+++ Information supplied +++

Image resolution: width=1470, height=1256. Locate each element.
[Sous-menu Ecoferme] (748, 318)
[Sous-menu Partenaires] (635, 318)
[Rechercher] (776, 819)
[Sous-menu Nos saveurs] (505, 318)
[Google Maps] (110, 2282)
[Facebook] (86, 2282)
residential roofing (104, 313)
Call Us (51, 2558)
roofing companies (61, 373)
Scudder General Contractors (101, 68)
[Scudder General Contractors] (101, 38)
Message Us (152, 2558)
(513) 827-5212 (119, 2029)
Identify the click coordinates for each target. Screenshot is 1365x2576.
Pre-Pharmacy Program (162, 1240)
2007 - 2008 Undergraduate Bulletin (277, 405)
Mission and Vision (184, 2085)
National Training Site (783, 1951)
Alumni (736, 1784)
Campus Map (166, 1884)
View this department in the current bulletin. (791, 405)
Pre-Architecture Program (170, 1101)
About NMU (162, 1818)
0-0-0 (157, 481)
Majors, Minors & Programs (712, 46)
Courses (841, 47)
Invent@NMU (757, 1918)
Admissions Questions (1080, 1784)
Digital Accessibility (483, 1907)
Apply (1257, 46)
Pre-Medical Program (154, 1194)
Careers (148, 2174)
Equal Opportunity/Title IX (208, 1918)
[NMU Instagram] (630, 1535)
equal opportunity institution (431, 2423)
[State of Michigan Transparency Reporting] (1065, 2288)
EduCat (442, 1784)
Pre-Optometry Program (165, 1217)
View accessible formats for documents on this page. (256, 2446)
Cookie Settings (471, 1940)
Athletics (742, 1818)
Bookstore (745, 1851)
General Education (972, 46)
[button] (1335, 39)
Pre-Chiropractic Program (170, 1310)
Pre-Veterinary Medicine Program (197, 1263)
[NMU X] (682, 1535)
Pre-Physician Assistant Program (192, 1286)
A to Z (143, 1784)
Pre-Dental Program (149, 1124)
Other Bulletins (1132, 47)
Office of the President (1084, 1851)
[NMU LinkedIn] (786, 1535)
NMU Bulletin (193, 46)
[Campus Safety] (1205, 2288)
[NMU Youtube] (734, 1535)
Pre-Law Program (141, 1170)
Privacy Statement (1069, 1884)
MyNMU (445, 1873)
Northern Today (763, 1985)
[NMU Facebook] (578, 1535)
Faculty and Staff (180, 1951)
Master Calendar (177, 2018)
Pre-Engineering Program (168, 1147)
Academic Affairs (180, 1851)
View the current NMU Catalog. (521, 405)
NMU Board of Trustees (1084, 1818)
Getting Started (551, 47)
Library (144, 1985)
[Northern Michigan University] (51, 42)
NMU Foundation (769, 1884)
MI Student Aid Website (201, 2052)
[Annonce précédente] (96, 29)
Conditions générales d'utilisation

+++

Exercise objective |
Beginning at the line with "[Scudder General Contractors] (101, 38)" and stopping after the line with "Admissions Questions (1080, 1784)", please write out every line of the data above exactly and nothing else.

Solution |
[Scudder General Contractors] (101, 38)
Message Us (152, 2558)
(513) 827-5212 (119, 2029)
Identify the click coordinates for each target. Screenshot is 1365x2576.
Pre-Pharmacy Program (162, 1240)
2007 - 2008 Undergraduate Bulletin (277, 405)
Mission and Vision (184, 2085)
National Training Site (783, 1951)
Alumni (736, 1784)
Campus Map (166, 1884)
View this department in the current bulletin. (791, 405)
Pre-Architecture Program (170, 1101)
About NMU (162, 1818)
0-0-0 (157, 481)
Majors, Minors & Programs (712, 46)
Courses (841, 47)
Invent@NMU (757, 1918)
Admissions Questions (1080, 1784)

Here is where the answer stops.